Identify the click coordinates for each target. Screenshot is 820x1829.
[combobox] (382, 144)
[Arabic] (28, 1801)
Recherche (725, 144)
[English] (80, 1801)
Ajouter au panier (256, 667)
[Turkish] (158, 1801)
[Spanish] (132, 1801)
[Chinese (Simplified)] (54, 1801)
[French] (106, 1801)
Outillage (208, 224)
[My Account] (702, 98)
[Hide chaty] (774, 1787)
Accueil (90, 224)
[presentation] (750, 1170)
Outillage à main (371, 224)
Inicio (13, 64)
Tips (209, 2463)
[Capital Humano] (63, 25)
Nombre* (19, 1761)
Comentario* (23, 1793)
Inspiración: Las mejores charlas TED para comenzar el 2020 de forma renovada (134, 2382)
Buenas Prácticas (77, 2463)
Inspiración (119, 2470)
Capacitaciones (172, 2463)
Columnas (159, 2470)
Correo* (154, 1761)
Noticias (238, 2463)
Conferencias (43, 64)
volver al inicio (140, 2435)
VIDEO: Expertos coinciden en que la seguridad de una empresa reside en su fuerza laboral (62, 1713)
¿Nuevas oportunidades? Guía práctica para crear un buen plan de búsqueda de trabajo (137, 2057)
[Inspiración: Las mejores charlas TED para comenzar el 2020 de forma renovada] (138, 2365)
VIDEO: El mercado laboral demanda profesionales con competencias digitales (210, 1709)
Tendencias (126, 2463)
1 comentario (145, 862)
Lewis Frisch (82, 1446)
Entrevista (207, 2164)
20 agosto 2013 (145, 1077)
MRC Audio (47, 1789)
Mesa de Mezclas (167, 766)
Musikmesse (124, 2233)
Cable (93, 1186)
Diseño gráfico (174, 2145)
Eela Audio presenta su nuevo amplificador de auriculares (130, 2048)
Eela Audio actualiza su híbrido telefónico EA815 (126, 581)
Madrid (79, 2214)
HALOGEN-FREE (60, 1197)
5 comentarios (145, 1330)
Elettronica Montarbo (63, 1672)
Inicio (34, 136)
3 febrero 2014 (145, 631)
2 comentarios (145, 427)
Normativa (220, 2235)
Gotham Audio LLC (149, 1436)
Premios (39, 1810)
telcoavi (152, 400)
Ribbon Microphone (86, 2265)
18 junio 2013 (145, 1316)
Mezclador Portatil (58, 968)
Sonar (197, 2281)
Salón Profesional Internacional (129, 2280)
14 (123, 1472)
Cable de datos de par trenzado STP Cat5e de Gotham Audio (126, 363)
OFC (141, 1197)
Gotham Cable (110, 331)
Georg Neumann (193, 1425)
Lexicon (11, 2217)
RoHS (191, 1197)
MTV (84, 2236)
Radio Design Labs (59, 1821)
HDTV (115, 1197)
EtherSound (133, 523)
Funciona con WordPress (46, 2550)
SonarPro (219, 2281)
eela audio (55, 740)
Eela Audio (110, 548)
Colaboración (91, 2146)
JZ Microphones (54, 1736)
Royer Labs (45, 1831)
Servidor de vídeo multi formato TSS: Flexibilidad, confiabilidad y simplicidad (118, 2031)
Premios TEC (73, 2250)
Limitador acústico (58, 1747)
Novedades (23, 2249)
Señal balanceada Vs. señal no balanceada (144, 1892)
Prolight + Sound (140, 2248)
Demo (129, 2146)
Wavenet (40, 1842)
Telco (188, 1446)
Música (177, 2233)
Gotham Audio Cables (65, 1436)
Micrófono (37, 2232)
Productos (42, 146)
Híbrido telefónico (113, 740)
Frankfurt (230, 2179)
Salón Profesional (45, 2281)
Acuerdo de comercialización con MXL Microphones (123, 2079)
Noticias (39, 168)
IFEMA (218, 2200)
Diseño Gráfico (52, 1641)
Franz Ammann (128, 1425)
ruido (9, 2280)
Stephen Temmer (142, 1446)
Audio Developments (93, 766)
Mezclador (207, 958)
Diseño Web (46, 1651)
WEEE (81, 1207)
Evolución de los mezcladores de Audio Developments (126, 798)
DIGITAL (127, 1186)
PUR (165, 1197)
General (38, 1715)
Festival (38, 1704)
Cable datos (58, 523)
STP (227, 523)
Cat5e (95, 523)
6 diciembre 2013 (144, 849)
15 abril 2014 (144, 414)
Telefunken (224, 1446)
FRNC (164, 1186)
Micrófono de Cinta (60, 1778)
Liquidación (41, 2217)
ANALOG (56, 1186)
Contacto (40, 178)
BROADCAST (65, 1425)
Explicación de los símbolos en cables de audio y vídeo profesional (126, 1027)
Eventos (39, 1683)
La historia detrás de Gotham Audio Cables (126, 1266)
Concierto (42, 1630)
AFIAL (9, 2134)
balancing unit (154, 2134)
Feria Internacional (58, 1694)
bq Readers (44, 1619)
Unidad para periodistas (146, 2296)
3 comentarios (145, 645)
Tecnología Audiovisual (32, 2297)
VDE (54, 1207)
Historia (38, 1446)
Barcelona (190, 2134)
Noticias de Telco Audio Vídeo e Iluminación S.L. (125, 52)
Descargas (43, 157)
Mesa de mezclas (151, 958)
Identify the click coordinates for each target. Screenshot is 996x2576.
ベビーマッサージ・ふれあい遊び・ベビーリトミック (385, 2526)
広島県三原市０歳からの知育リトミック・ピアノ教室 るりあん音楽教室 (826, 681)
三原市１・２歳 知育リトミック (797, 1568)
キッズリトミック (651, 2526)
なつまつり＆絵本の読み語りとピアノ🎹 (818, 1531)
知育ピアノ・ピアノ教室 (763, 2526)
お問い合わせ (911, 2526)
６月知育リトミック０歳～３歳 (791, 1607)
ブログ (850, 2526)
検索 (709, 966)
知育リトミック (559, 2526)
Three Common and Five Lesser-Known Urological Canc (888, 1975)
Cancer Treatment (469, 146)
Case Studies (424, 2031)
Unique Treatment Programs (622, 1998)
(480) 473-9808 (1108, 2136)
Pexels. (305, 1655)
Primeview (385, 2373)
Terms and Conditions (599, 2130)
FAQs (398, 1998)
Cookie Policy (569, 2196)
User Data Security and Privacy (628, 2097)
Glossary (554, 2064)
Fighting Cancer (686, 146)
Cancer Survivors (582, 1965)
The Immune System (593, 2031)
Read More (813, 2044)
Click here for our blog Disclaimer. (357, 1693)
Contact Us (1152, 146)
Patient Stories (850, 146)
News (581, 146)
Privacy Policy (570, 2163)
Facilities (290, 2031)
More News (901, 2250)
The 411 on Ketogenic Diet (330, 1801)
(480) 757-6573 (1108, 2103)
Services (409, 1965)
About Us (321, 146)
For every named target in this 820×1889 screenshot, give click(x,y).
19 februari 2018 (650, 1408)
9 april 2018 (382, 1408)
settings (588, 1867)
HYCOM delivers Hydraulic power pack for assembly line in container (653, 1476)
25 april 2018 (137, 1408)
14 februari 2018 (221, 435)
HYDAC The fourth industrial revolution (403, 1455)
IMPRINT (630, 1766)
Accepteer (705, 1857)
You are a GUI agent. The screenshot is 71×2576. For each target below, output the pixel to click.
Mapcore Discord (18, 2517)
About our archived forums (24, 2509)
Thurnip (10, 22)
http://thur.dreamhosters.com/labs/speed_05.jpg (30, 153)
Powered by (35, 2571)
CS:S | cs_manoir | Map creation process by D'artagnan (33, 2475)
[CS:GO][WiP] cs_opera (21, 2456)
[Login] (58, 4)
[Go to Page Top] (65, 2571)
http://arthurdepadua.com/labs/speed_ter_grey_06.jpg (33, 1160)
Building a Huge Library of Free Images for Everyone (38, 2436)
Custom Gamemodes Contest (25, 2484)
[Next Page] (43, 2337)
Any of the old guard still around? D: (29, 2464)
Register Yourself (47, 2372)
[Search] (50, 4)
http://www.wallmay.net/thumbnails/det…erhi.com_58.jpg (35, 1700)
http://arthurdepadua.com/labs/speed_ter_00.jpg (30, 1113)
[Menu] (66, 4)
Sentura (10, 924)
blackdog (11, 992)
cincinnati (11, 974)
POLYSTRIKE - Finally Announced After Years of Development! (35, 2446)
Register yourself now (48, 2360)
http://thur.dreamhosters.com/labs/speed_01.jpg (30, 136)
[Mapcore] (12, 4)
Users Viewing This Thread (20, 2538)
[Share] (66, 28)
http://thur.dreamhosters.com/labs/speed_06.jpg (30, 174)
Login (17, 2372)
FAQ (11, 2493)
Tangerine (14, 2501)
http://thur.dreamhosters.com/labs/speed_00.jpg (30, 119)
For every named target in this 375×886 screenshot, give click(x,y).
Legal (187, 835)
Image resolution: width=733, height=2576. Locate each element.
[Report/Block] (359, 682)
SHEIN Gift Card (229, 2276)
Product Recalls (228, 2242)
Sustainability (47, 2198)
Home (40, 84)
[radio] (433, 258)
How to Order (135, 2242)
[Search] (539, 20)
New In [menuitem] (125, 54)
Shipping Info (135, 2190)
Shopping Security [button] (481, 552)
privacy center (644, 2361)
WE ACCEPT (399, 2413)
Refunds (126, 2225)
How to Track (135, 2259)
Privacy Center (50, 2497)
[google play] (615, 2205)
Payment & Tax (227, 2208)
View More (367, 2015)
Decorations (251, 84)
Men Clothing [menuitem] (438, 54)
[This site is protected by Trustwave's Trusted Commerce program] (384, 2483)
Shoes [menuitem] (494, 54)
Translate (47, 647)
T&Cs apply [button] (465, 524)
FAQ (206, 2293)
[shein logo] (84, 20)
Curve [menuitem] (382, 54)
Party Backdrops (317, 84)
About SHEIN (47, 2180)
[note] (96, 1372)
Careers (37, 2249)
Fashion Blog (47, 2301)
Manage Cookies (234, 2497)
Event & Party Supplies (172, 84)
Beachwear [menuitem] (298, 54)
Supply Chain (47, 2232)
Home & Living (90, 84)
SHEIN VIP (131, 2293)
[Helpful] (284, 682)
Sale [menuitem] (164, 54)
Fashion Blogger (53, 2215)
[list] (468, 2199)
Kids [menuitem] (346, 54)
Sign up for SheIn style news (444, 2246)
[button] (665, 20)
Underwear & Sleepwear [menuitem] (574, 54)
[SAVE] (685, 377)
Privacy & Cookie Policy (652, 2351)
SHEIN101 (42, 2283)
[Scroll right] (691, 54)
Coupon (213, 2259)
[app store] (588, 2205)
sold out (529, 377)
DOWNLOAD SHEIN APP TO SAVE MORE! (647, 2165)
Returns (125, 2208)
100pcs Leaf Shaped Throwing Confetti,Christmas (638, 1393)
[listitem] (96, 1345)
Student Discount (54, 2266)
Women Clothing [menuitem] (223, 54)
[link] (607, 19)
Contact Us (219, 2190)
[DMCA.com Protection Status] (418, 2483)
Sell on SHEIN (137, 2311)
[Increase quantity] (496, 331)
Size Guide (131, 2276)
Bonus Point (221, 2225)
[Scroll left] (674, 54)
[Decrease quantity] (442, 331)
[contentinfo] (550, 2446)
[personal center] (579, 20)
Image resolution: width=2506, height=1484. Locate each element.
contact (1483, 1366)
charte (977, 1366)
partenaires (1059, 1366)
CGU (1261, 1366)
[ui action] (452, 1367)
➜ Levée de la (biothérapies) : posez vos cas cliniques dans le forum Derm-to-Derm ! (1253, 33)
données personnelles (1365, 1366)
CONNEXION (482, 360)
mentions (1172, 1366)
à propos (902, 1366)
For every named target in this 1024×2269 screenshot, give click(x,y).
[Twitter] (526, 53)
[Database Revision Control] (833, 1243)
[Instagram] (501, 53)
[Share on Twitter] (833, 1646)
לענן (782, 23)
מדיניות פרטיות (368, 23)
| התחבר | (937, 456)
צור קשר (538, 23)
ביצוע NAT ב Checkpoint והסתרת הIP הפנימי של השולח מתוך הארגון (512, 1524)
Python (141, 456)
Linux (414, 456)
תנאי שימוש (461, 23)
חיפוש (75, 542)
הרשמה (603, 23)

**WHAT IS NEEDED**
The line with "[ui action] (452, 1367)" marks where to start. Transcribe from there through the final line of the records, exactly and with nothing added.

**EXERCISE RESPONSE**
[ui action] (452, 1367)
➜ Levée de la (biothérapies) : posez vos cas cliniques dans le forum Derm-to-Derm ! (1253, 33)
données personnelles (1365, 1366)
CONNEXION (482, 360)
mentions (1172, 1366)
à propos (902, 1366)
For every named target in this 1024×2269 screenshot, give click(x,y).
[Twitter] (526, 53)
[Database Revision Control] (833, 1243)
[Instagram] (501, 53)
[Share on Twitter] (833, 1646)
לענן (782, 23)
מדיניות פרטיות (368, 23)
| התחבר | (937, 456)
צור קשר (538, 23)
ביצוע NAT ב Checkpoint והסתרת הIP הפנימי של השולח מתוך הארגון (512, 1524)
Python (141, 456)
Linux (414, 456)
תנאי שימוש (461, 23)
חיפוש (75, 542)
הרשמה (603, 23)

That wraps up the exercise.